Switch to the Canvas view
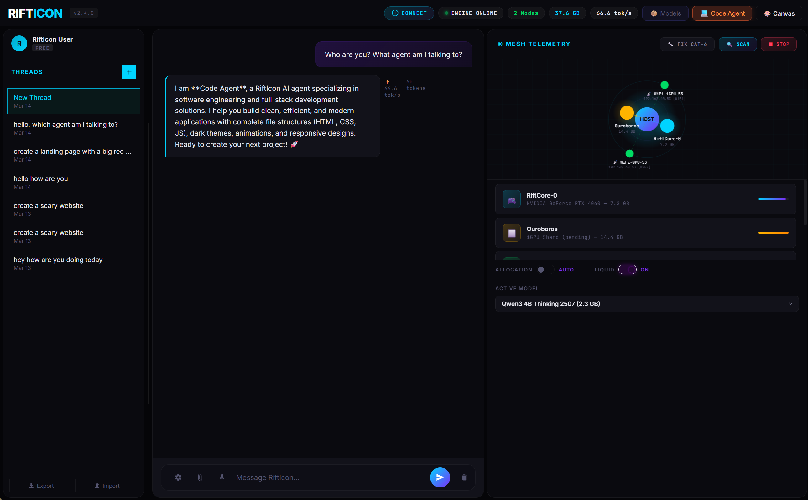Screen dimensions: 808x500 tap(779, 13)
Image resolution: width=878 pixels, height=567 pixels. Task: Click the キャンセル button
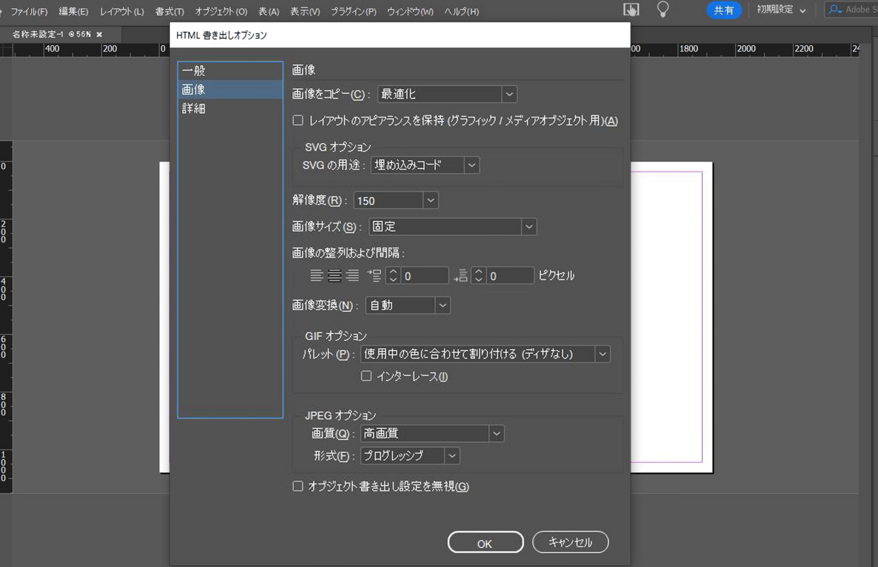click(570, 542)
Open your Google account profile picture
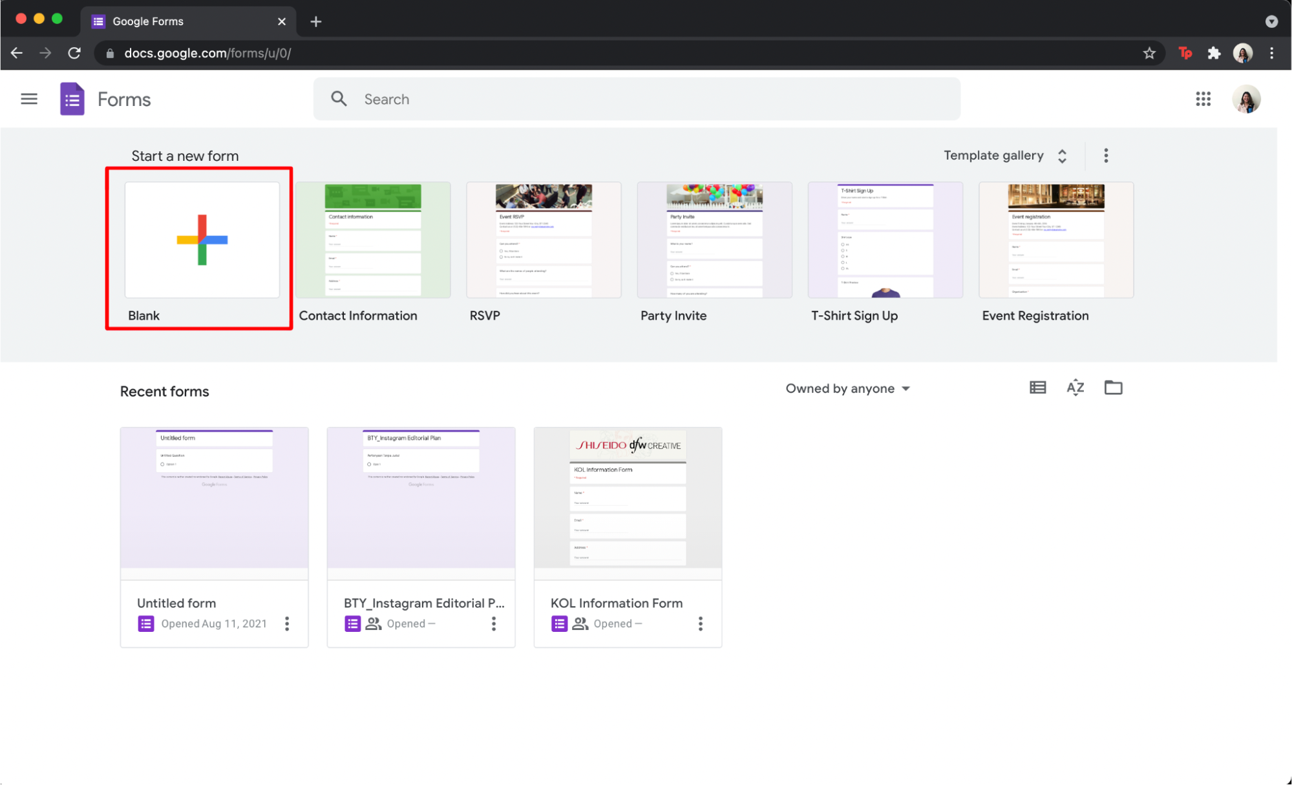The height and width of the screenshot is (785, 1292). [1247, 98]
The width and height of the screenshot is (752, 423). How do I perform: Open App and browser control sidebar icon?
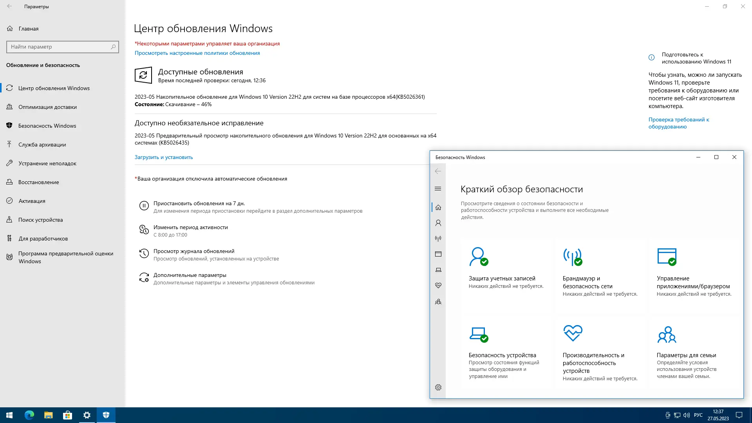click(x=438, y=254)
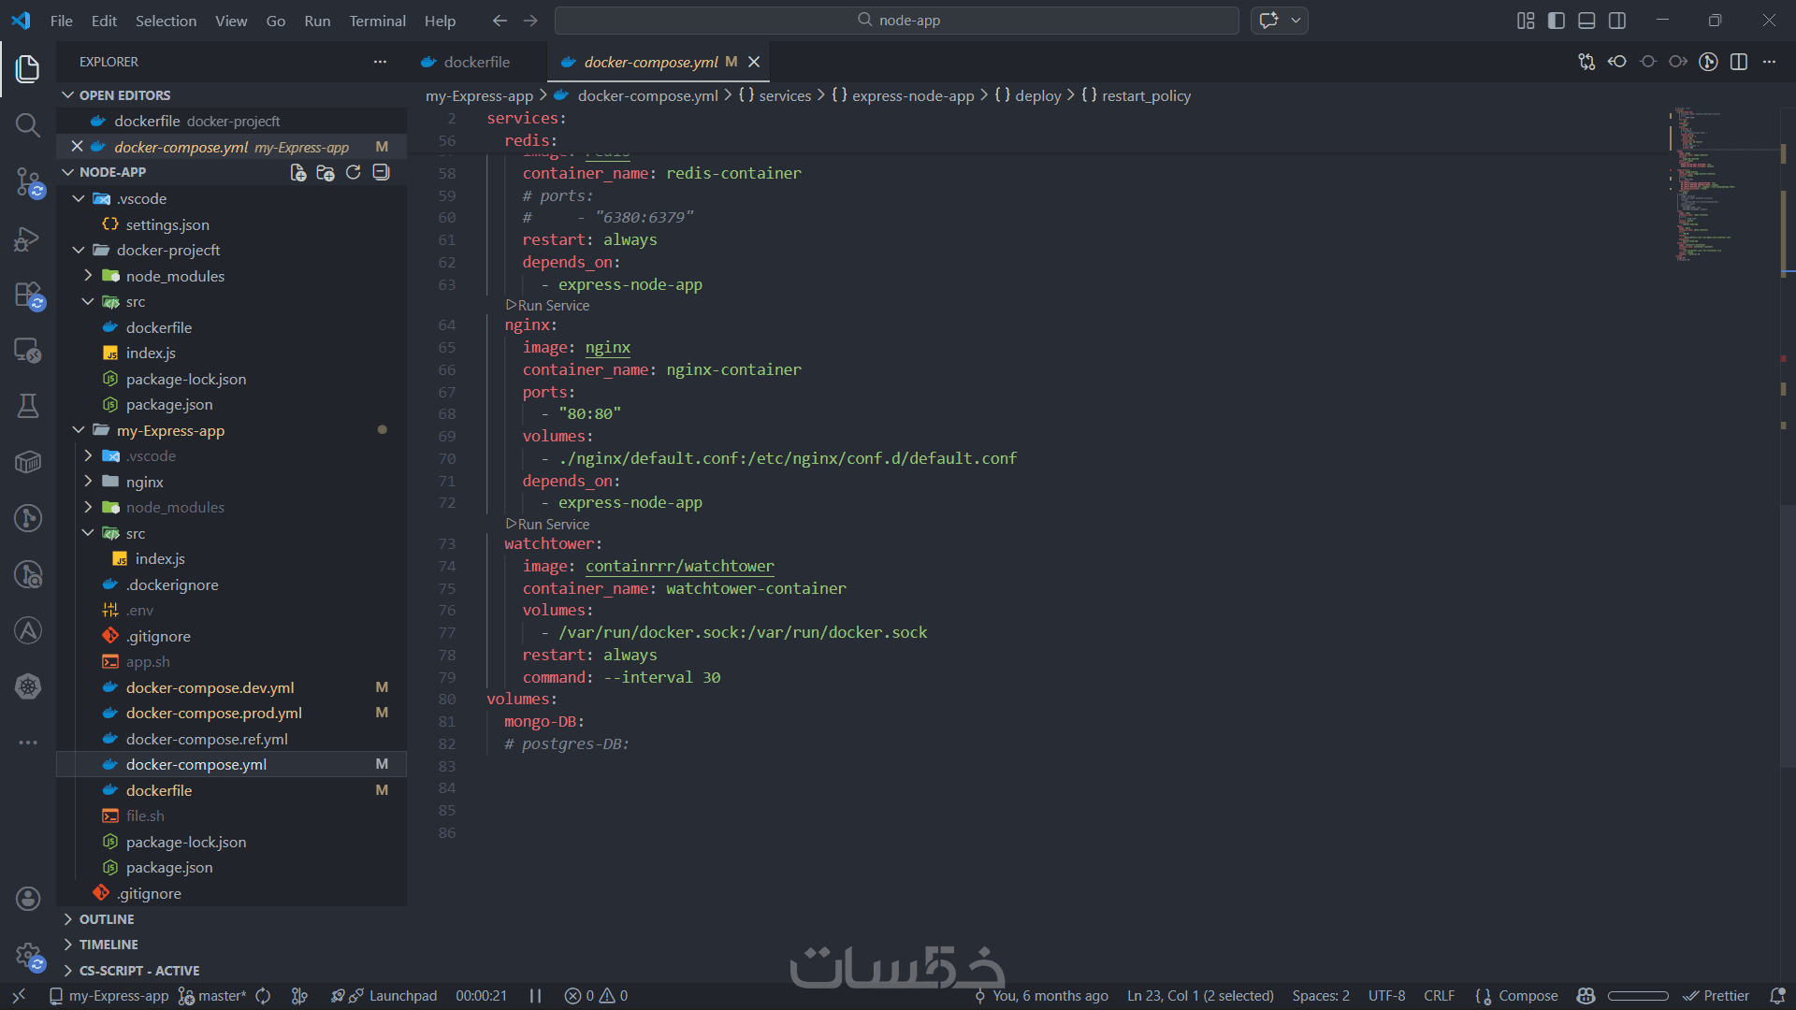Expand the nginx folder
This screenshot has height=1010, width=1796.
145,482
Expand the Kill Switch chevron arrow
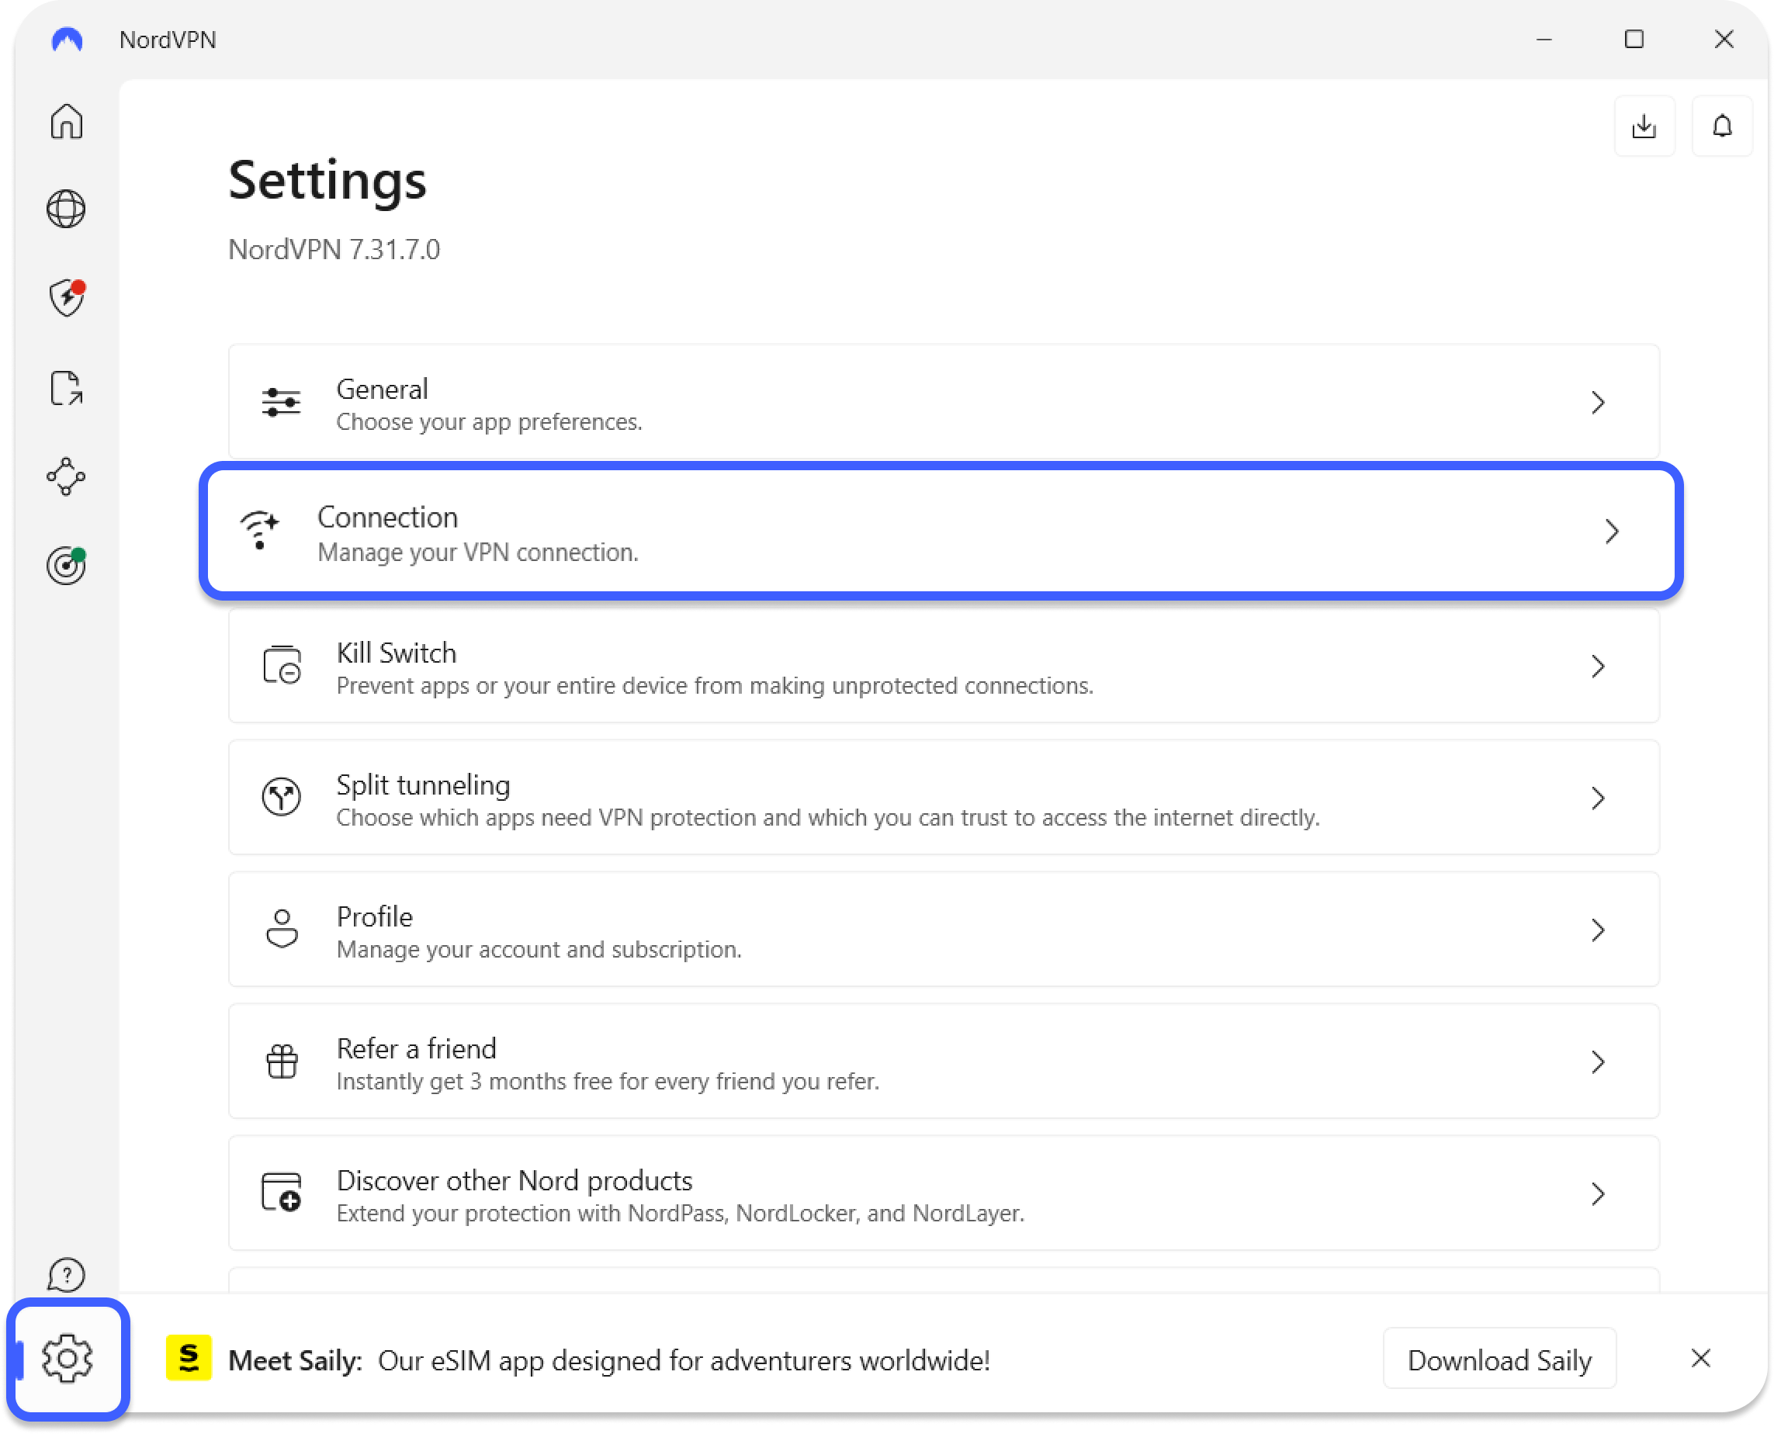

....

The copy should hold exactly the lines from the line containing "Open your Google account profile picture" through the last line of the records, both included, and no pictures or other lines.

Open your Google account profile picture
The height and width of the screenshot is (785, 1292). [1247, 98]
The width and height of the screenshot is (752, 423). How do I perform: Open App and browser control sidebar icon?
click(x=438, y=254)
Expand the nginx folder
This screenshot has height=1010, width=1796.
145,482
Expand the Kill Switch chevron arrow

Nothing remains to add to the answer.